The new civilian administrator of Iraq, L. Paul Bremer, said on Wednesday that a national assembly of Iraqi political leaders that could pave the way for self-rule probably would be held in mid-July, weeks later than originally scheduled by the US.
Speaking at a tour of a refurbished Baghdad jail, Bremer did not say whether the new Iraqi leadership would be a provisional government, as the administration said earlier, or an interim authority. Bremer told Iraqi political leaders at a meeting Friday that the allies favored an interim authority, but Iraqi leaders worry that an interim authority would be much weaker than a fully-formed government. On Tuesday they said they were drafting a formal protest on the issue.
Bremer explained the delay as part of an American-led effort to broaden participation in building an Iraqi authority.
"The group we saw Friday night is not representative of all the Iraqi people and by their own admission they're not representative," he said at the entrance to the freshly-painted Al Karkh jail.
Iraqi political leaders have warned allied representatives that postponing forming an interim government would further damage the image of the United States here. Iraqi politicians have also said that a change in the plans for self-rule could reinforce the widely-held opinion here that the US and its allies invaded Iraq only to harvest its oil riches.
Violence and looting continued. On Wednesday night Reuters reported that a US command post near Fallujah was struck by four explosions that left an American tank burning, according to al-Jazeera television reports citing witnesses.
US officials at the Pentagon and at US central command said they had no information on anything happening in Falluja.
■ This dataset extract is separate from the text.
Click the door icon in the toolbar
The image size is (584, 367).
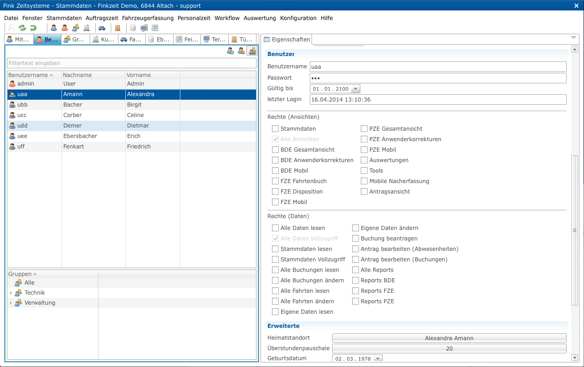point(118,28)
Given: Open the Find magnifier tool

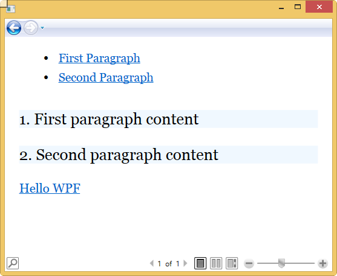Looking at the screenshot, I should click(13, 263).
Bremer was peppered with questions on Wednesday about lawlessness, but he insisted the situation was improving.
"This city is not in anarchy," Bremer said, at a ribbon-cutting ceremony for the jail. "I spent an hour flying over the city yesterday and markets were open, businesses were open, people were out and about."
Iraqi employees at the jail seemed befuddled by the ribbon cutting, for which there was no interpreter. On the ribbon, the name of the jail was mistakenly rendered repeatedly as "Kardt," rather than Karkh.
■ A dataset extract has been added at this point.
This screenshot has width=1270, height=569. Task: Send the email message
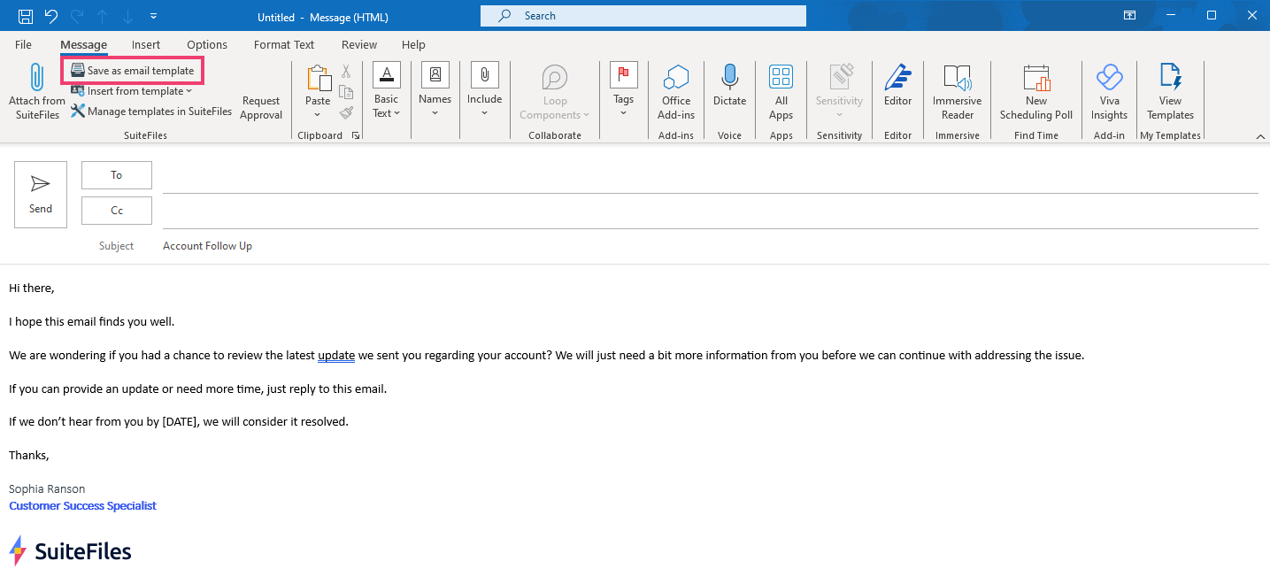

At the police station, Bremer chatted with US soldiers who went on joint patrols with Iraqi police, while the police gathered at another part of the parking lot, frustrated that they could not get to Bremer to complain that former Baath Party members still ran the police department.
Major Gill Boice of the military police said that Iraqi police were "vetted and they have to sign papers denouncing the Baath Party" before being employed.
In front of the Republican Palace complex where Bremer and the civil authority are based, hundreds of officers from the Iraqi army gathered Wednesday to protest that they had not been paid in two months.